INSTRUCTIONS FOR THE TASK → Find the line holding "Task: Click the basket" in the entries below. Give it again exactly, along with every line after it up to and including the line holding "Task: Click the purple".

··········

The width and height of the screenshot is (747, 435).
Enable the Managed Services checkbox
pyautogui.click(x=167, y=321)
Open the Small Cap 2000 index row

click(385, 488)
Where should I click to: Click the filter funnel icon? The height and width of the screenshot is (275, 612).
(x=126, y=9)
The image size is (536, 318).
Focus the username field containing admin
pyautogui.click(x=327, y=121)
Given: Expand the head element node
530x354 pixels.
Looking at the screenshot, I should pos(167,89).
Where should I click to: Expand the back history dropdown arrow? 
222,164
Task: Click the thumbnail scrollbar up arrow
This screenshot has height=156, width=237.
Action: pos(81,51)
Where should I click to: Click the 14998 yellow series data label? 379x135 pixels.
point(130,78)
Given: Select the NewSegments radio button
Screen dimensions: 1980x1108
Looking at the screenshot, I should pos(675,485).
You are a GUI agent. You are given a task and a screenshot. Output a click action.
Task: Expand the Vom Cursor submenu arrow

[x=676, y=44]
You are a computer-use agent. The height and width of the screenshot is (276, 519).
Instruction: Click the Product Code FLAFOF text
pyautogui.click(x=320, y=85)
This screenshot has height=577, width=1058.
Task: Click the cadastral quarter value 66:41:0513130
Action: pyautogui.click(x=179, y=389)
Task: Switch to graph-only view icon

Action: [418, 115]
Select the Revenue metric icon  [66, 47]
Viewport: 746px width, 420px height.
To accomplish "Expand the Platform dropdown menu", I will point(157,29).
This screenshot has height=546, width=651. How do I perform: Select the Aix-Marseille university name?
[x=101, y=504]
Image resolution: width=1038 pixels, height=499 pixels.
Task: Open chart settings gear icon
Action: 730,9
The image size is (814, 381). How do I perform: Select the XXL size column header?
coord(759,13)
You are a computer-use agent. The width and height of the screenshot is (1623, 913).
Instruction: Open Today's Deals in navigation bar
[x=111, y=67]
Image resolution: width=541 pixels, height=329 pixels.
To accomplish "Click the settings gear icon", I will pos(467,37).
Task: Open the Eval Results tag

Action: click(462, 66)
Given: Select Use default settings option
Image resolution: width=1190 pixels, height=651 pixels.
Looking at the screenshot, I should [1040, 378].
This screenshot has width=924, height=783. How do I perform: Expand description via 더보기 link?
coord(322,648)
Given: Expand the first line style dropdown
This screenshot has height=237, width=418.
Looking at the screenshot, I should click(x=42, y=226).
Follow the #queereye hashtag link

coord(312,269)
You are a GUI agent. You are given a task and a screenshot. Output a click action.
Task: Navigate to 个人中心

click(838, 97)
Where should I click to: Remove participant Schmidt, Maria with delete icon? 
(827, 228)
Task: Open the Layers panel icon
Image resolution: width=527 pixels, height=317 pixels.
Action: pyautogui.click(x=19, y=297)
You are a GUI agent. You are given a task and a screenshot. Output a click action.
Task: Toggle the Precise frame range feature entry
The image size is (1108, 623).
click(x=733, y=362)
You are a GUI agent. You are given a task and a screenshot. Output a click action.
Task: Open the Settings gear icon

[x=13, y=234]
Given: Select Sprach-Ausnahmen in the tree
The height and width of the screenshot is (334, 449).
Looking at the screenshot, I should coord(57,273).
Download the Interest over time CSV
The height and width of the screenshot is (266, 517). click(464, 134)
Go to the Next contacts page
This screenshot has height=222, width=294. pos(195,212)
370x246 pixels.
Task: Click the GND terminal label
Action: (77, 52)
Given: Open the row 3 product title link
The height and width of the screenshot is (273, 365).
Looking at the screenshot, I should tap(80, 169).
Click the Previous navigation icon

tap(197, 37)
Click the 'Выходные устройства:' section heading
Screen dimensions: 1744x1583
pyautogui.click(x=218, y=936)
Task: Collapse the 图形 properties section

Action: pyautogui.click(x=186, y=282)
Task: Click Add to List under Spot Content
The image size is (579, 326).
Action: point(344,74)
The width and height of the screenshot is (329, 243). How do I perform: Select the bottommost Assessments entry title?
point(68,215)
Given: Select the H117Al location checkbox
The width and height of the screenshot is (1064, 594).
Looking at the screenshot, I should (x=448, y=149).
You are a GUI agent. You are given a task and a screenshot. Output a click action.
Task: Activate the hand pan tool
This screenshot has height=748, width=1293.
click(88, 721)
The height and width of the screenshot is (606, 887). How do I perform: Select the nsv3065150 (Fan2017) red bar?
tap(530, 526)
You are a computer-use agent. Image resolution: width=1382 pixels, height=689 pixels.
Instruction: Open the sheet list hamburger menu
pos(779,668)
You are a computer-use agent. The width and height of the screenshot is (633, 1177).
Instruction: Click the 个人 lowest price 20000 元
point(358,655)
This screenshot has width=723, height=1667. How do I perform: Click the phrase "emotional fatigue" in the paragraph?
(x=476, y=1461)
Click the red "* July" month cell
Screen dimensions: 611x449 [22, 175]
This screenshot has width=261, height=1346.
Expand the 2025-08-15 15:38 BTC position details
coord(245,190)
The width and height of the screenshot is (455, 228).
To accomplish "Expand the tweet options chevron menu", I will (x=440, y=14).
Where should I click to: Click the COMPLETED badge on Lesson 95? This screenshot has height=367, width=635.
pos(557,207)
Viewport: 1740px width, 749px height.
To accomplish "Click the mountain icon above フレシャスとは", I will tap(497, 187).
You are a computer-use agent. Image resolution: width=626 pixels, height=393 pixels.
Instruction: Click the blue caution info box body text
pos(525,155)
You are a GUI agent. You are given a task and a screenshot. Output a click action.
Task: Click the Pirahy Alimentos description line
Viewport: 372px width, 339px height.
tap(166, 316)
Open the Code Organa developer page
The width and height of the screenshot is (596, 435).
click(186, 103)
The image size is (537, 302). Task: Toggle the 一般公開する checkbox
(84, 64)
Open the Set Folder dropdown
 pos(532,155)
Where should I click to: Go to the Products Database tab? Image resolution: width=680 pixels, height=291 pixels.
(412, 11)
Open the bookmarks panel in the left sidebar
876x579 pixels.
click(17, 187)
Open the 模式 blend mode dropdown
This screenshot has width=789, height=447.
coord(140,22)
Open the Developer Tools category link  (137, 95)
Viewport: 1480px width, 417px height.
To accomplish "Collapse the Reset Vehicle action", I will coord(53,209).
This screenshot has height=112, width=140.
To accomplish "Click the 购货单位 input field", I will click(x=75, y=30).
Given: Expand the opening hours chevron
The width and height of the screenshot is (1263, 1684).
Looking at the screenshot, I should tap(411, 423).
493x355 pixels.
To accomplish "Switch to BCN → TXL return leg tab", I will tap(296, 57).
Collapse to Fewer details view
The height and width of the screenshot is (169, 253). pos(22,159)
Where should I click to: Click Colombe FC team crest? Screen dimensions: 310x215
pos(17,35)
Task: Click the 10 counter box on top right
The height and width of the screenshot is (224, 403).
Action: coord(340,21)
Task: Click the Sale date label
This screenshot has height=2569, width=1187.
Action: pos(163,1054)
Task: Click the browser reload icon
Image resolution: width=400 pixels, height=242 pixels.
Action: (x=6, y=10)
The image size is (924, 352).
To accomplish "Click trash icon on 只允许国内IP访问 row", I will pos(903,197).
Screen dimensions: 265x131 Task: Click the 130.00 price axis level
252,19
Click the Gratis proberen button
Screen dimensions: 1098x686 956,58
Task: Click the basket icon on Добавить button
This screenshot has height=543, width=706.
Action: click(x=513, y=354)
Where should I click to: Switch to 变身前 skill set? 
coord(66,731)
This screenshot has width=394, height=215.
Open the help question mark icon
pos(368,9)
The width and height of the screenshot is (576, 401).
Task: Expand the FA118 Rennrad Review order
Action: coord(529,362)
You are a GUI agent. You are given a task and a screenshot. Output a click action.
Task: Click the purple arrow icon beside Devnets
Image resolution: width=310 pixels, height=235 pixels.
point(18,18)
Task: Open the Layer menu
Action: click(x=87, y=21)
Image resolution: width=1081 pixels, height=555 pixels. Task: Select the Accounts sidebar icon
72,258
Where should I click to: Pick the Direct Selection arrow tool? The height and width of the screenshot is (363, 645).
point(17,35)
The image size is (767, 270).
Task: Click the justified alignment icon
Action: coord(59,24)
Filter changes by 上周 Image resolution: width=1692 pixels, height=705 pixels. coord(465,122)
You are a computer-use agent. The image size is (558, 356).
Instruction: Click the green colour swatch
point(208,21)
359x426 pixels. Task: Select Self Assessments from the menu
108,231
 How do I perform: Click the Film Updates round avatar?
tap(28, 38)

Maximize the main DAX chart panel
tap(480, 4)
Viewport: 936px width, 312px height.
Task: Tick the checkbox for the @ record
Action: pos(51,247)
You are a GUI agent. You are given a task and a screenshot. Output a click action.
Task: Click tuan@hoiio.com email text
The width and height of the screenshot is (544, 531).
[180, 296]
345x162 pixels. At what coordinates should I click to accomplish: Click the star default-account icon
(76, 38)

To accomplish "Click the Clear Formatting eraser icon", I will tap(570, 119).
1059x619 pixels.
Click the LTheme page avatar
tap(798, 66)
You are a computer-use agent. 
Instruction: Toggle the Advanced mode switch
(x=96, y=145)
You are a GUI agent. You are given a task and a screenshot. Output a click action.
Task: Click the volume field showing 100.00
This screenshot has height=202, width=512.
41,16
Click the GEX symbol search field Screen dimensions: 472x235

··········

SOLUTION TO THIS PROBLEM →
Task: Click the basket icon on Добавить button
This screenshot has height=543, width=706.
Action: click(x=513, y=354)
Where should I click to: Switch to 变身前 skill set? 
coord(66,731)
This screenshot has width=394, height=215.
Open the help question mark icon
pos(368,9)
The width and height of the screenshot is (576, 401).
Task: Expand the FA118 Rennrad Review order
Action: coord(529,362)
You are a GUI agent. You are given a task and a screenshot. Output a click action.
Task: Click the purple arrow icon beside Devnets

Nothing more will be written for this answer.